No passado, a “classe artística” estava na vanguarda da resistência política. A maioria, claramente, já não está, pelo menos em Portugal.
A maioria transformou-se numa mera elite arrogante que vive a pedir, ou até exigir, dinheiro do Estado, ao mesmo tempo que menosprezam completamente a plebe, ou seja, odeiam claramente os mesmos contribuintes cujo dinheiro cobiçam, os quais veem como sendo proletários incultos que não merecem sequer o melhor que a arte tem para dar.
Ao mesmo tempo, a qualidade da arte que produzem tem vindo ela também a degenerar claramente. Será uma coincidência? Claro que não.
Não temos nenhum Carlos Paredes. Porquê? Talvez porque a grande parte dos artistas com talento vêm-se como sendo demasiado finos para terem um trabalho normal ao mesmo tempo que continuam a refinar a sua arte- lembrem-se que Carlos Paredes trabalhou muito tempo no São José num trabalho absolutamente comum. E de qualquer forma, esta mesma classe artística na sua maioria, e cada vez mais, despreza a arte “clássica”, o que portanto impossibilita a emergência de novos Carlos Paredes logo à partida.

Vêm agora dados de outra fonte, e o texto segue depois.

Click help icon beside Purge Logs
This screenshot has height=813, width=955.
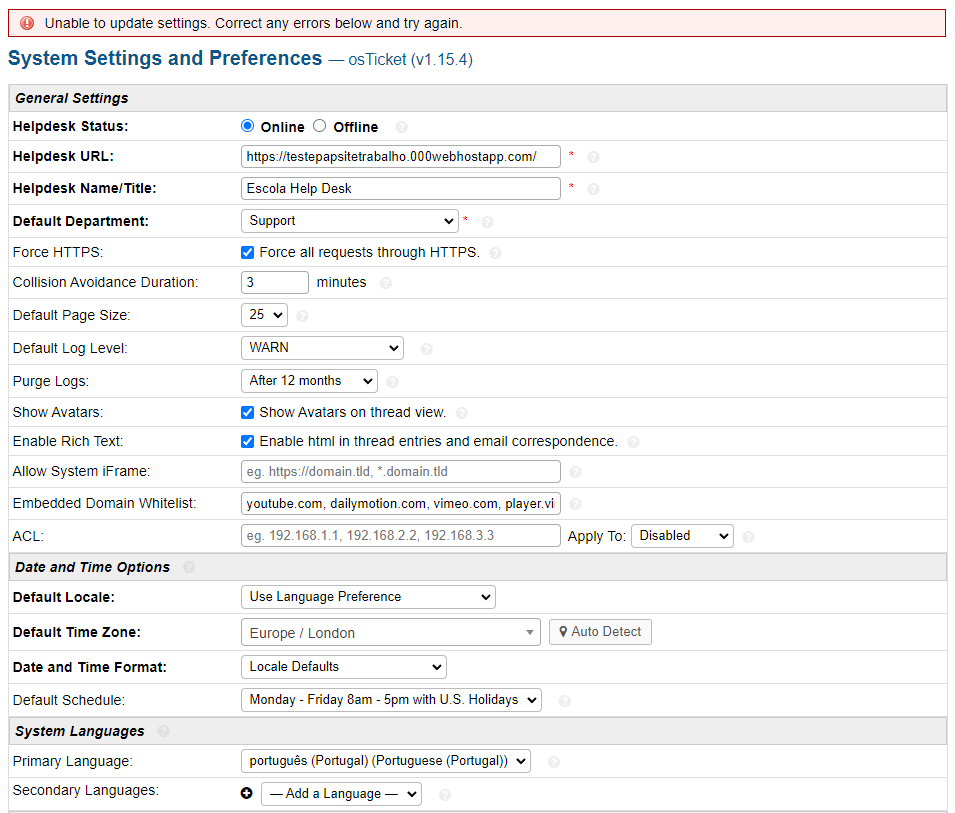tap(393, 382)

Também não temos nenhum Zeca Afonso. Porquê? Porque a maior parte dos artistas da (suposta) vanguarda intelectual não se preocupa verdadeiramente com os problemas da gente comum- até porque, obviamente, não se dão com essa mesma gente comum. Não são dignos do seu tempo, da sua companhia, e muito menos da sua amizade. Não são dignos sequer de serem os seus amigos nas redes sociais- a gente comum são aqueles que já desamigaram há muito tempo do Facebook, se alguma vez os tiveram lá sequer, porque esta gente comum diz coisas machistas, racistas, diz coisas “parvas”, “idiotas”, não têm a mesma cultura e conhecimento político que eles têm- então não merecem sequer o direito a uma ou outra publicação nas suas Timelines.
Estou a falar por linhas gerais, claro. Existem excepções. Mas a cultura daqueles que se declaram como sendo os guardiões da “cultura”, em modo geral, é esta. São uma falsa elite, economicamente empobrecida, é verdade, mas que estão igualmente, cada vez mais, na bancarrota intelectual, cuja arrogância acaba muitas vezes por ser a sua primeira linha de defesa contra toda e qualquer crítica.
A tendência é para a preferência pela arte incompreensível, vaga, pós-moderna, ou seja, preferem a pseudo-expressão artística altamente pretensiosa à comunicação clara e corajosa. Trata-se de uma “pseudo-expressão” porque acaba por não exprimir nada em particular, não defende nada em concreto- é um bluff que lhes permite ter a aparência de serem artistas sem terem que alguma vez arriscar, sendo o risco de comunicar algo controverso e revolucionário, e de possivelmente ser detestado por isso, um pilar fundamental de toda a arte verdadeiramente subversiva. Se não comunicamos nada especifico, ninguém pode criticar as nossas ideias. É a defesa perfeita contra todo e qualquer ataque, contra todo o eventual contraditório. Se ninguém compreende o que estamos a dizer, porque simplesmente não queremos sequer dizer algo, então não nos podem rebater. Quanto muito, estas pretensiosas pseudo-elites podem somente dizer dos seus detratores- “vocês não são cultos, não percebem a nossa arte. Só nós percebemos”.
Exprimem-se em códigos quasi-maçónicos, cuja arrogância e elitismo imitam na perfeição. Mas com uma grande diferença- pelo menos os códigos maçónicos têm um significado real e específico. São um código verdadeiro. A arte pós-moderna não. É um pseudo-código. É uma fraude. É uma ilusão, uma miragem que só consegue enganar os que se querem deixar enganar, e que muitas vezes se deixam enganar, paradoxalmente, em benefício próprio, para depois poderem dizer que também são finos, também “percebem”, também fazem parte da elite. Torna-se então este pretensioso e patético público ainda mais idiota, porque é duplamente defraudado- porque pelo menos os autores desta “arte” beneficiam com isso de uma forma ou outra.
O público é que fica sempre, inevitavelmente, a perder.